**WHAT IS NEEDED**
When you repeat the records, keep every word exact and drop each picture.

**MATERIAL FOR THIS TASK**
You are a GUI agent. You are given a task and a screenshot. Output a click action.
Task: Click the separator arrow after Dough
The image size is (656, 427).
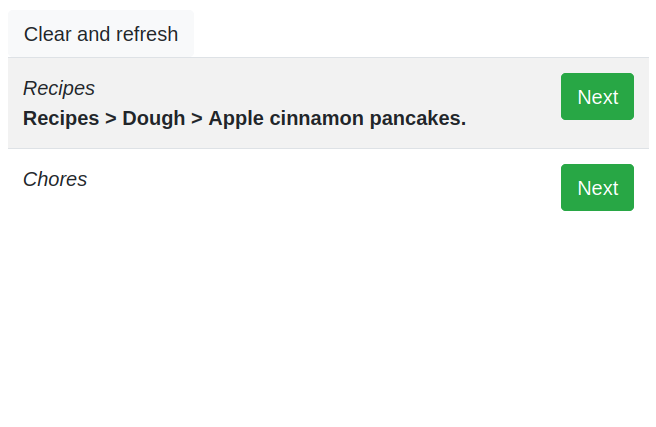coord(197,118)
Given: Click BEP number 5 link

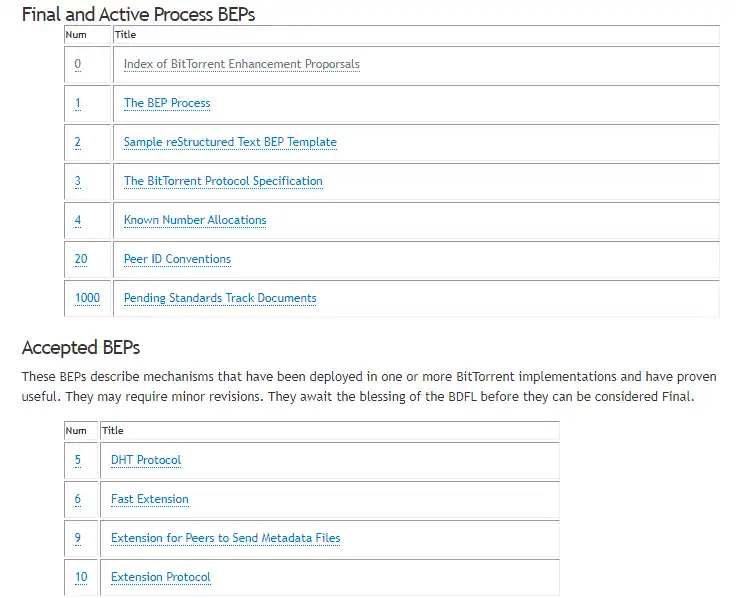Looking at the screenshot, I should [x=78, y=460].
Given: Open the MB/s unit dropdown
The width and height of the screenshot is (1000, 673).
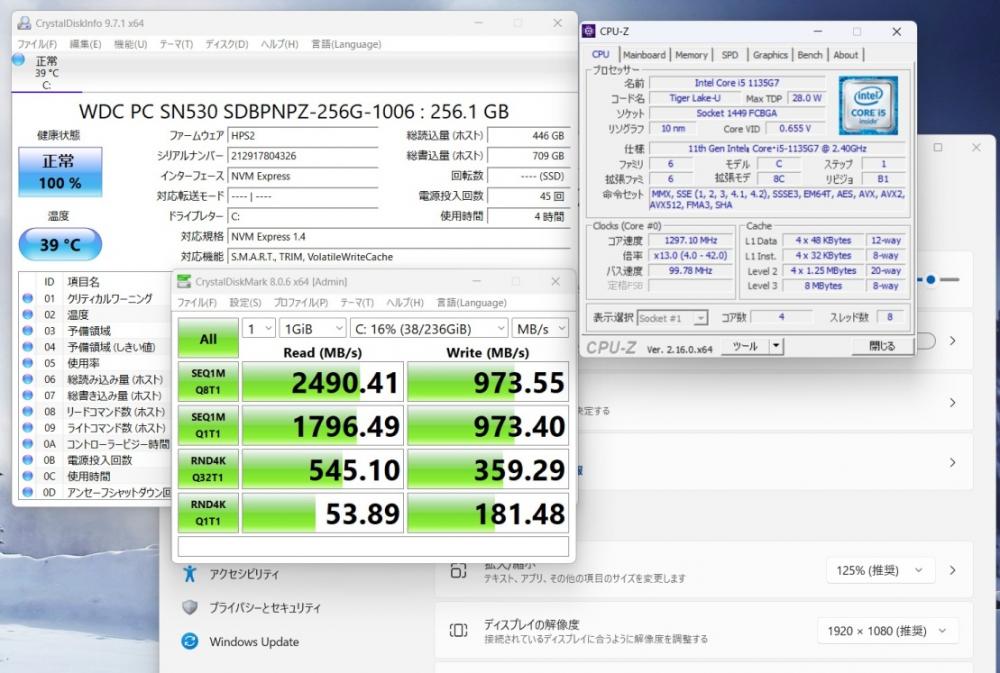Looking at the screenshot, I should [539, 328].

**RESULT OF THE EXERCISE**
You are a GUI agent. You are given a task and a screenshot. Output a click action.
Task: Click the separator arrow after Dough
The image size is (656, 427).
coord(197,118)
Given: Click BEP number 5 link

Looking at the screenshot, I should [x=78, y=460].
Given: Open the MB/s unit dropdown
The width and height of the screenshot is (1000, 673).
Looking at the screenshot, I should [539, 328].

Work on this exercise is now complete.